- _Activity_
In the entries that follow, locate the line with "The image size is (819, 649).", then restate that line and all later lines exactly as they appear, leaving pictures out.

========

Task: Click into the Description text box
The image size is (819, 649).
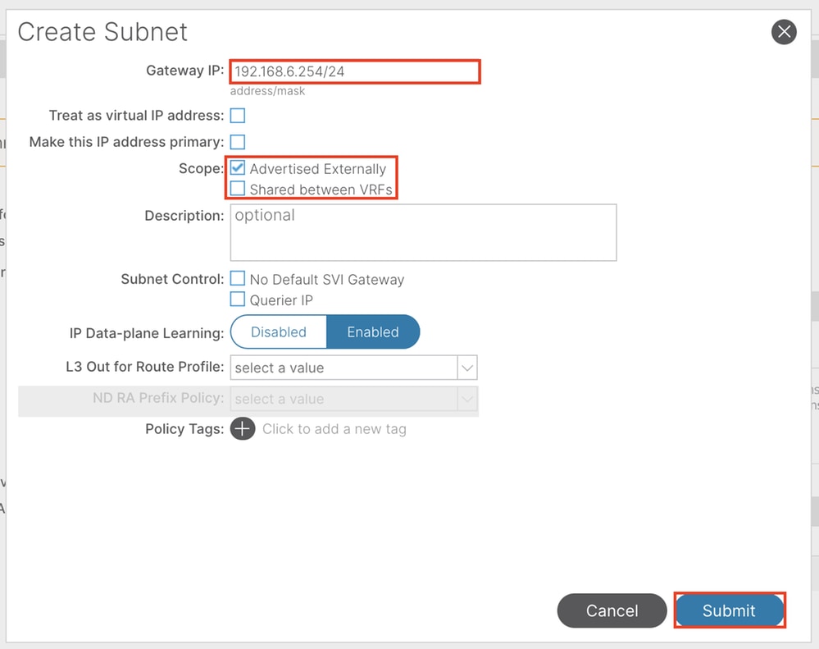Action: point(423,232)
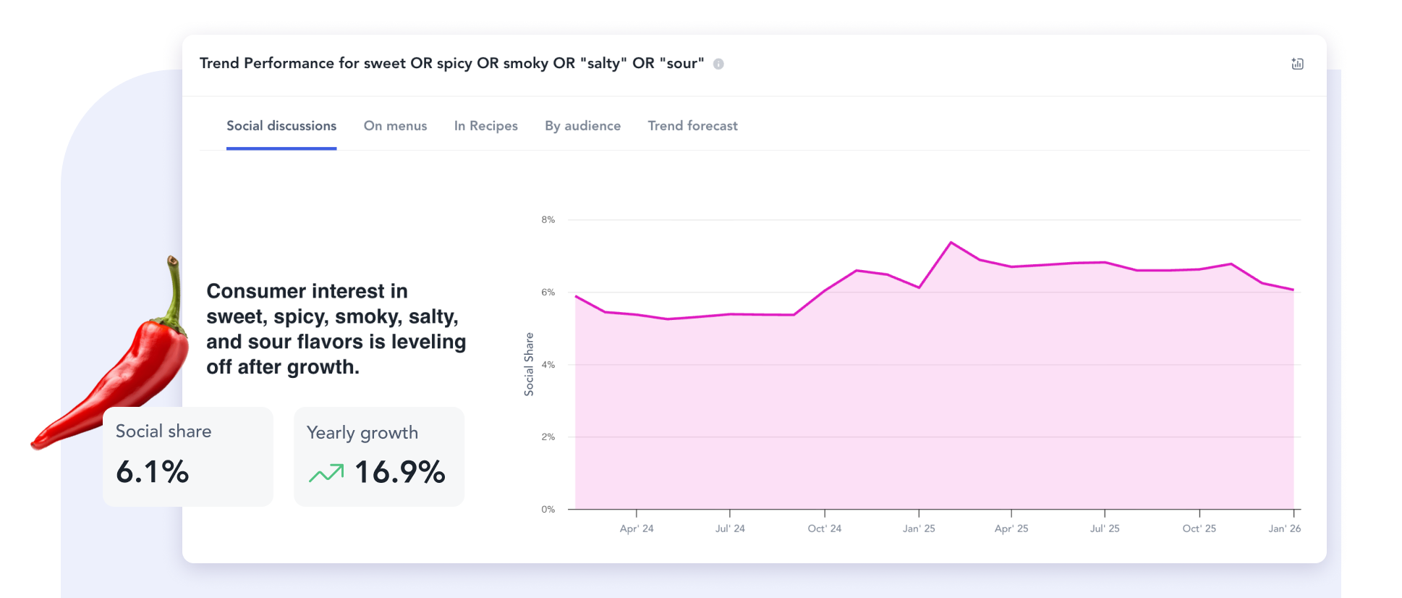
Task: Click the green upward trend arrow icon
Action: pos(326,473)
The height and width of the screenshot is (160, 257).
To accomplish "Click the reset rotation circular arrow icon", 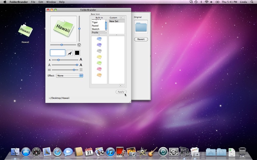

========

- _Solution for this task_
The image size is (819, 649).
Action: point(423,232)
Task: Click the green upward trend arrow icon
Action: pos(326,473)
The height and width of the screenshot is (160, 257).
To accomplish "Click the reset rotation circular arrow icon", 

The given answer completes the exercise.